For Lab 5b, I produced a topic model using the mini-corpus I created for Lab 3, which contains eight texts: “The Talking Horse and Other Tales” by F. Anstey, “A House Boat on the Styx” by John Bangs, “A Christmas Garland” by Max Beerbohm, “Miss Mapp” by Edward Benson, “Fables for the Frivolous” by Guy Carryl, “Mr. Dooley in Peace and in War” by Finley Dunne, “The Lighter Side of School Life” by Ian Hay, and, last but not least, “Around the World with Josiah Allen’s Wife” by Marietta Holley. I chose to model 20 topics, as I wanted to see a broad range of topics that would give me an accurate and comprehensive yet fairly concise overview of my corpus. I felt that selecting more than 20 would saturate my topic model, but selecting fewer than 20 would not provide as much detail as I wanted.
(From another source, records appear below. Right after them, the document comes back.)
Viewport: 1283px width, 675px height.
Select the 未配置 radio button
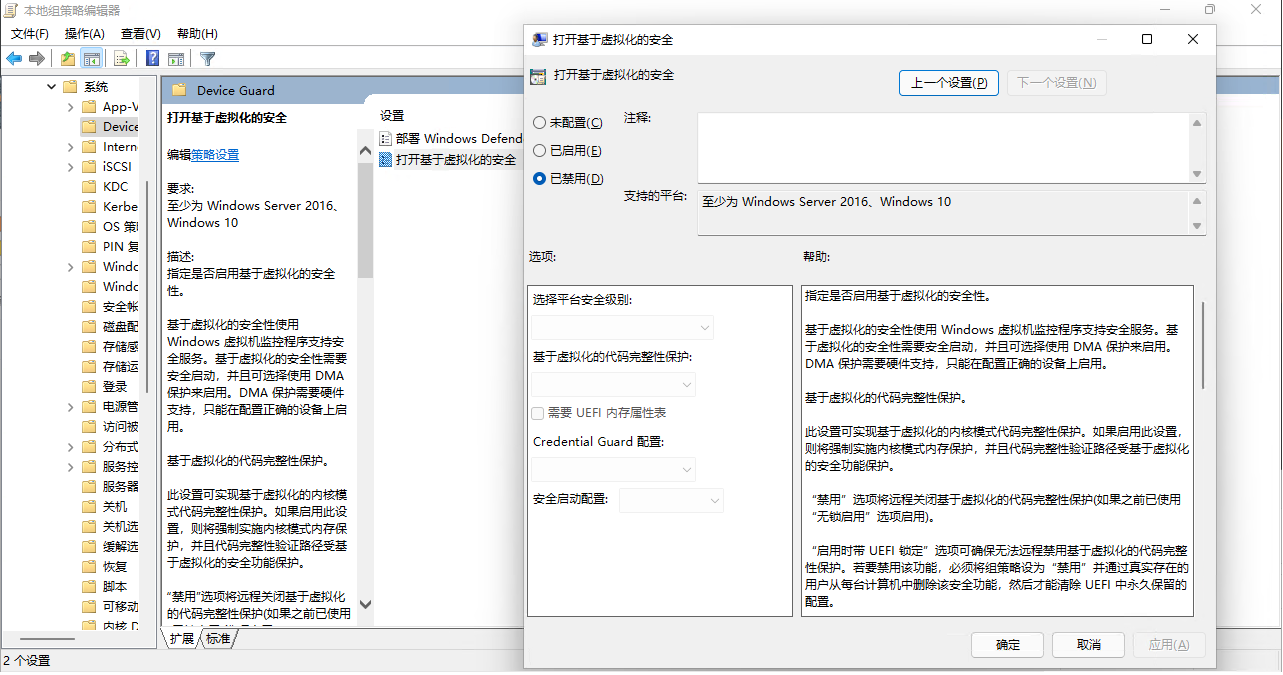(540, 123)
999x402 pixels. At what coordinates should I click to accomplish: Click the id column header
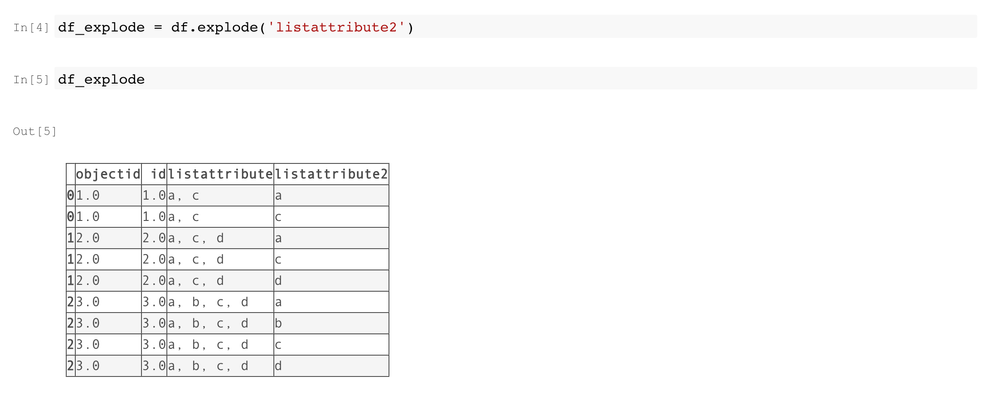[155, 174]
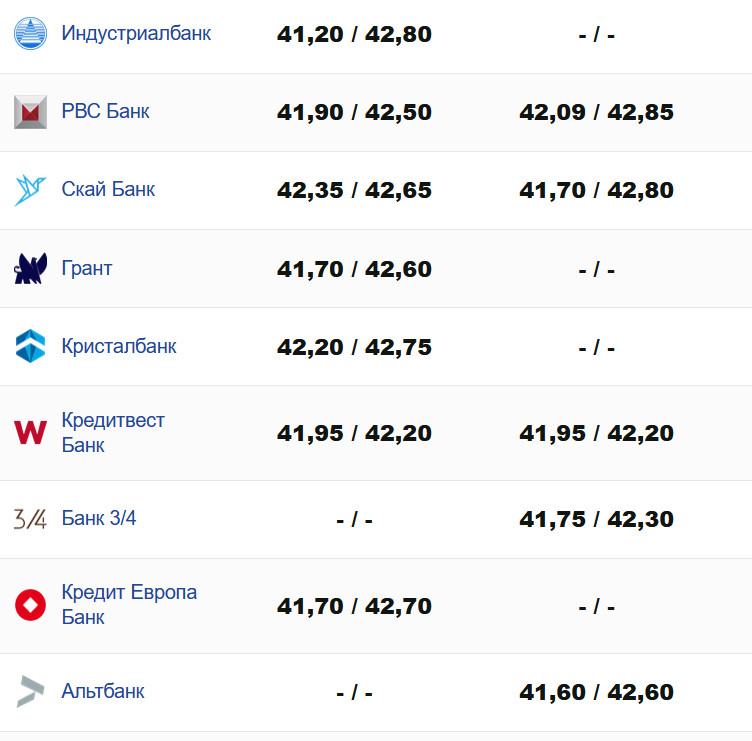Open the Индустриалбанк bank link

tap(136, 33)
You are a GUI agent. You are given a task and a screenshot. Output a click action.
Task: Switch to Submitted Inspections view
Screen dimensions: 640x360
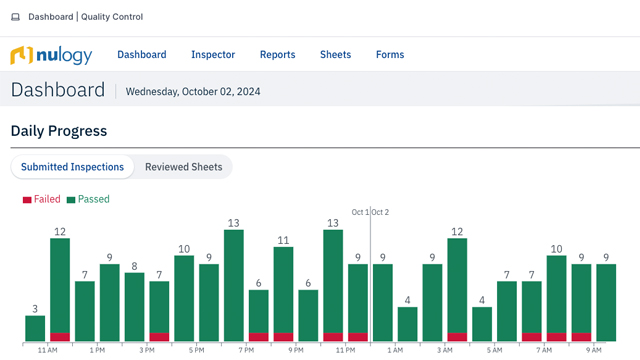72,167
Overall, topic modeling was not a difficult process, just—as we have said of other labs and processes—a meticulous one. Therefore, I did encounter a couple of challenges, primarily with importing data commands into Mallet. I’ll admit that the problems I had were not due to technological or tool issues, but arose when my attention to detail wasn’t up to par with a lab that required much attention to detail. We talked in class about how the vast percentage of errors made when topic modeling with Mallet are typos, and sure enough, I made one or two mistakes when typing in the commands. But, even after correcting my spacing and ensuring the commands I entered into Mallet were identical to those written out for us on the hand-out, Mallet still did not do what I wanted it to. That led me, with the help of Professor Thomas, to figure out that my mallet folder needed to be placed alongside other files under my username in my computer. Once I did that, downloaded the full Java Development Kit—I had only downloaded a part of it—and re-entered the commands, I was able to successfully create a topic model of my mini-corpus.
Topic modeling is an innovative and important tool for researchers of literary studies, for a number of reasons. Topic modeling can save time for researchers who want to quickly gain an understanding of a volume of texts without having to pore over them individually. Through topic modeling, researchers can be given a list of words that recur or are used most often, and from that, deduce conclusions about the text or a series of texts as a whole, and relate what is learned to other works or studies. For example, by studying texts over different periods of time through topic modeling, researches can pick up on words that have been used most often over time, and study these habits to make connections or develop theories about why that may be. Topic modeling is a useful method of seeing patterns that may or may not be important, but have the potential to guide researchers to new knowledge in literary studies.